AMD Zen logo

AMD Ryzen 7 1800X third-party benchmarks revealed, unable to beat Intel’s i7 7700K or i7 6900K


And the time you’ve all been waiting for has come. The embargo for all third-party AMD Ryzen benchmarks has been lifted and below you can find some of them. And from the looks of it, while AMD’s Ryzen high-end CPU, AMD Ryzen 7 1800X, is overall a great product, it’s unable to beat both Intel’s Core i7 7700K and i7 6900K.

According to GamersNexus, AMD’s Ryzen 7 1800X is a bit of a disappointment when it comes to gaming.

“The 1800X is a disappointment, and is not a processor we recommend for gamers when considering the price-point. If you were to buy it, disable SMT for gaming. It’s mostly detrimental, likely due to resource contention among threads in gaming environments.

But yes; The 1800X is an impressive competitor to the 6900K in production, and it’s significantly cheaper. We’d recommend the 1800X over the 6900K for folks who genuinely use software acceleration. It’s just not good for gaming, and GPUs kill both AMD and Intel CPUs in accelerated rendering.”

Guru3D also had similar results, claiming that the Ryzen 7 1800X did not perform well under gaming benchmarks.

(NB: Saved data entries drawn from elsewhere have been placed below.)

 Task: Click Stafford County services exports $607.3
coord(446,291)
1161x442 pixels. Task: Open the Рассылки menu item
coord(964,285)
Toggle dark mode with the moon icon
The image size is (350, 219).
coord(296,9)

“So here is where we need to write an entire paragraph. You have been able to see that the Ryzen 7 1800X performance is good, but not just yet 100% where it needs to be. During the past week we have been going back and forth to figure out what could be causing the relatively lower game performance. To date, we have no valid answer to that. The graphics card runs properly PCI-Express 3.0. We know from the RAW and synthetic performance benchmarks that the cores are fast enough, in fact VERY fast. Somehow that does not relate to game performance.”

LegitReviews also claimed that the AMD Ryzen 7 1800X CPU performs significantly slower than the Intel Core i7 7700K or the i7 6900K CPUs.

“If there is one area of the AMD Ryzen processor that would be a disappointment and needs to be improved upon it would most certainly have to be 1080P gaming performance. We only tested a few game titles in this CPU review, but the Ryzen 7 1800X was 17-38% slower than the stock Intel Core i7-7700K ‘Kaby Lake’ quad-core processor. The AMD Ryzen 7 1800X just can’t compete at 1080P where the GPU bottleneck is minimal.”

Similarly, Tomshardware also found the AMD Ryzen 7 1800X CPU to perform slightly worse than the Intel Core i7 770K and the Intel Core i7 6900K in gaming.

“It’s hard to recommend the Ryzen 7 1800X over Intel’s lower-cost quad-core chips for gaming, especially given the Core i7-7700K’s impressive performance. That’s not a knock against AMD, specifically. After all, we say the same thing about Intel’s own Broadwell-E CPUs. High-end Kaby Lake processors constantly challenge pricier competitors, and the flagship -7700K sells for $350. Even after down-clocking the -7700K to 3.8 GHz, it still beats Ryzen 7 1800X in nearly every game in our suite. Those issues would only be exacerbated on a Ryzen 7 1700X, which operates at lower clock rates.”

PCGamesHardware had also similar results.

YouTube’s ‘TechSource’ had similar results. AMD Ryzen 7 1800X came really close to the Intel Core i7 6800K but was unable to beat the Core i7 6900K.

RYZEN 1800X vs INTEL 6900K (1700X vs 6800K)

Similarly, Joker found the AMD Ryzen 7 1800X to be almost as good as Intel’s Core i7 6800K.